Organizations in the U.S., Europe, Japan, South Korea and Russia appear to be the targets, Cybereason says. Kimsuky also has a history of trying to gather intelligence about sanctions, nuclear policy and other issues salient to the Korean Peninsula. A U.N. Security Council report earlier this year said Kimsuky appeared to be behind hacking attempts against the international body.

Kimsuky typically tries to deliver its malware through phishing or spearphishing attempts. Researchers at Palo Alto Networks reported in February 2019 that initial instances of BabyShark were delivered as email file attachments.


Cybereason said Moday that after publication of the U.S. government alert, researchers on its Nocturnus threat intelligence team were able to combine the government’s findings with their own to identify spyware dubbed “KGH_SPY,” as well as a separate piece of payload-delivery malware called “CSPY_Loader” and server infrastructure “that shows clear overlaps with Kimsuky’s previously reported infrastructure.”

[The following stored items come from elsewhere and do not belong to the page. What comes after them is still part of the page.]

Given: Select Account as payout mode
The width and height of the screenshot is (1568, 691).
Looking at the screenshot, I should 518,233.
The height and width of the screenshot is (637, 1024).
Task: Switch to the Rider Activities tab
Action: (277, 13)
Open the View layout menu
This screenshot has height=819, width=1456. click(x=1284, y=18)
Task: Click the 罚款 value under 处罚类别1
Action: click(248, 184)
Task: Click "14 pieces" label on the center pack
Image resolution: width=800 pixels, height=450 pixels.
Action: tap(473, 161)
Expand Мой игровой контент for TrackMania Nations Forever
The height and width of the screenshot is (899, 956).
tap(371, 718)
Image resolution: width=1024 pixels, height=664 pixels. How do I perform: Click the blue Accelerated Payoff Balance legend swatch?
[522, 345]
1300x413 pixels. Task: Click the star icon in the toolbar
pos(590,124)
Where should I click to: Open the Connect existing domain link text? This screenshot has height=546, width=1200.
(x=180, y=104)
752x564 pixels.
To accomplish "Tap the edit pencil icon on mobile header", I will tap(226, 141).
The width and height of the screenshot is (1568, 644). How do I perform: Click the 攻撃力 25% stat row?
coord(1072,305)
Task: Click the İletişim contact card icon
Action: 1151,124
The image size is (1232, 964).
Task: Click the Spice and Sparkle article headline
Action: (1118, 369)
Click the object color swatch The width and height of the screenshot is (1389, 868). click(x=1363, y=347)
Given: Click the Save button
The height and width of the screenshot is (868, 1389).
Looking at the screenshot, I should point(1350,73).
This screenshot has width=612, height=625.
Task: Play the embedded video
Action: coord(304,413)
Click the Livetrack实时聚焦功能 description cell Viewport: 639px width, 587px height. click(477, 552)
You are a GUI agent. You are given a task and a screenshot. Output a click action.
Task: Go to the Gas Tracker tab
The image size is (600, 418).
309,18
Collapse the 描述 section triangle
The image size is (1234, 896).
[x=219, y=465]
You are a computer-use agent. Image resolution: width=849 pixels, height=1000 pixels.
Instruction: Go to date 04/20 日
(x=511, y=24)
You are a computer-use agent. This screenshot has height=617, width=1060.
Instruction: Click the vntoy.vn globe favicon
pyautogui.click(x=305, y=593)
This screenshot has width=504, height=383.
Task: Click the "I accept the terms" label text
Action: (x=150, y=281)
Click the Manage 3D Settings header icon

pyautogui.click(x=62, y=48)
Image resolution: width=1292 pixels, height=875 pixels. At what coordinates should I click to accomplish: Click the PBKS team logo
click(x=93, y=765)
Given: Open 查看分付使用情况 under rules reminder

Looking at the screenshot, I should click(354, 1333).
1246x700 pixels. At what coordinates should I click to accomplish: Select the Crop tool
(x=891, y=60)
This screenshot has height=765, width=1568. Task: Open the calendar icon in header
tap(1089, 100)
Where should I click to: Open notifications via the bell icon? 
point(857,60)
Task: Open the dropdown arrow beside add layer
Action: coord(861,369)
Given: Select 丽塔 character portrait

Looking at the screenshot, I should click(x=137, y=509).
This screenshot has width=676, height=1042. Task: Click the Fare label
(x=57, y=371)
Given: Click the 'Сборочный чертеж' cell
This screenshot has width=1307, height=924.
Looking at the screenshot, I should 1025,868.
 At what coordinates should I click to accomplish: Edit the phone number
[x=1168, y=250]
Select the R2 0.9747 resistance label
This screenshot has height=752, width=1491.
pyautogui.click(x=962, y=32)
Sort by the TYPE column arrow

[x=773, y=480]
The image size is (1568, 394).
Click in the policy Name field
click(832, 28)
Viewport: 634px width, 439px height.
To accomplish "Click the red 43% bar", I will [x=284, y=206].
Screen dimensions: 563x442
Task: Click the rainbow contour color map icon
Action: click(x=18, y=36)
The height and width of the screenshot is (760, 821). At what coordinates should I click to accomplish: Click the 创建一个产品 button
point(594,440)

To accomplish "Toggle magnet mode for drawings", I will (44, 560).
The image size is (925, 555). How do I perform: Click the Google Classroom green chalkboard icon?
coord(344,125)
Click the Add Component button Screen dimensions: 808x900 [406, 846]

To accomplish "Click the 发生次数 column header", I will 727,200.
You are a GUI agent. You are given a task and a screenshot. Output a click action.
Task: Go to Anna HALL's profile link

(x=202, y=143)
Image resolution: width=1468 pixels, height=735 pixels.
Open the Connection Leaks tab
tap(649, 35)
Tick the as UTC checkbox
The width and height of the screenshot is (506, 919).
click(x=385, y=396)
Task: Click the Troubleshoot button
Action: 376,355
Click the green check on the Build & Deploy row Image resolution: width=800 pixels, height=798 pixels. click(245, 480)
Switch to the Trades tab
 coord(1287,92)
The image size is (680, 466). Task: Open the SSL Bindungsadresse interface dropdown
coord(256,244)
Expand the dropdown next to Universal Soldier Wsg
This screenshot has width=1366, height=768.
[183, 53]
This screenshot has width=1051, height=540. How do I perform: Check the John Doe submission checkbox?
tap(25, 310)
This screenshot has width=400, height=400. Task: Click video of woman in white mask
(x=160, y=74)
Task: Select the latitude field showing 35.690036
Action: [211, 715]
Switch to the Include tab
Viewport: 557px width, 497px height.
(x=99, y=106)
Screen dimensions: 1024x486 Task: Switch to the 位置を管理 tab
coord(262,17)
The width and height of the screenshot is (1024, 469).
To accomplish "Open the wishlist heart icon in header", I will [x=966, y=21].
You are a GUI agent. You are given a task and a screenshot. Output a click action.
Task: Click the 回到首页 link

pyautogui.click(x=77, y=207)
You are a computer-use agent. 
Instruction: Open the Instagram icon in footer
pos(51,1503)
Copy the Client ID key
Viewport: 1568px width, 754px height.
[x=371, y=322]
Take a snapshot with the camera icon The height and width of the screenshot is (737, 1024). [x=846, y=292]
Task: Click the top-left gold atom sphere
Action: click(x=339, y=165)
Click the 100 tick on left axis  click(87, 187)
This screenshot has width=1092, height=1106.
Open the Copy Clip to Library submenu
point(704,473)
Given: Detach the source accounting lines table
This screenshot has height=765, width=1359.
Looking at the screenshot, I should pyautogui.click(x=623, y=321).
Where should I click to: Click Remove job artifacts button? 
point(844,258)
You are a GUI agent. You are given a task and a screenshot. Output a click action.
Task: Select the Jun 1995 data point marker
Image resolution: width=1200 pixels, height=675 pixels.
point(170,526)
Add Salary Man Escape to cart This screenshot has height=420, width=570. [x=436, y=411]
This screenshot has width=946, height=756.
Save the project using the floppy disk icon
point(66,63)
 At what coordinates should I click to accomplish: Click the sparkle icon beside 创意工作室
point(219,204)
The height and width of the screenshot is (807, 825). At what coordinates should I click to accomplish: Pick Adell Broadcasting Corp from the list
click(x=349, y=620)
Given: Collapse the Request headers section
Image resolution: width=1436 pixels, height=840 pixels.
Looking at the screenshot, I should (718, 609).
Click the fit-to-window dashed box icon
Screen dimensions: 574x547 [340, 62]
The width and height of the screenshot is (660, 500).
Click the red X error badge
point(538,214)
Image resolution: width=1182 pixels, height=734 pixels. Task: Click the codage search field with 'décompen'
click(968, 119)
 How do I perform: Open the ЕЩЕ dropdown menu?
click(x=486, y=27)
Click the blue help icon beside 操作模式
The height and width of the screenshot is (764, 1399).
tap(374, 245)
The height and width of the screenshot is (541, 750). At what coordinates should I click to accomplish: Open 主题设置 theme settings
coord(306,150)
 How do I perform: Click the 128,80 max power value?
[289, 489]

The research serves as a reminder that APT groups are constantly develop new tools, and variations of older ones. KGH_SPY provides “reconnaissance, keylogging, information stealing and backdoor capabilities,” while the key feature of CSPY_Loader is its ability to evade analysis and deliver other malware, Cybereason says. The company also says the newly discovered server infrastructure appears to overlap with “BabyShark,” malware that has been tied to suspected North Korean activity, including espionage on think tanks.

KGH_SPY steals information — including user credentials — in web browsers and other software, the researchers say. They’re unsure if the CSPY_Loader malware has been used to deliver KGH_SPY, but evidence points to Kimsuky for both.

“We did not observe the two tools in conjunction, however, it doesn’t mean that they weren’t used in conjunction before,” says Assaf Dahan, head of threat research at Cybereason. “Moreover, it seems like both tools are part of the same infrastructure, they have code and TTPs similarities. Based on that, one can hypothesize that they could have been developed by the same team.”

Cybereason has “moderate-high level of certainty” that the activities it describes match up with previous reports about Kimsuky, Dahan says. The group is also known as Velvet Chollima, Thallium and Black Banshee.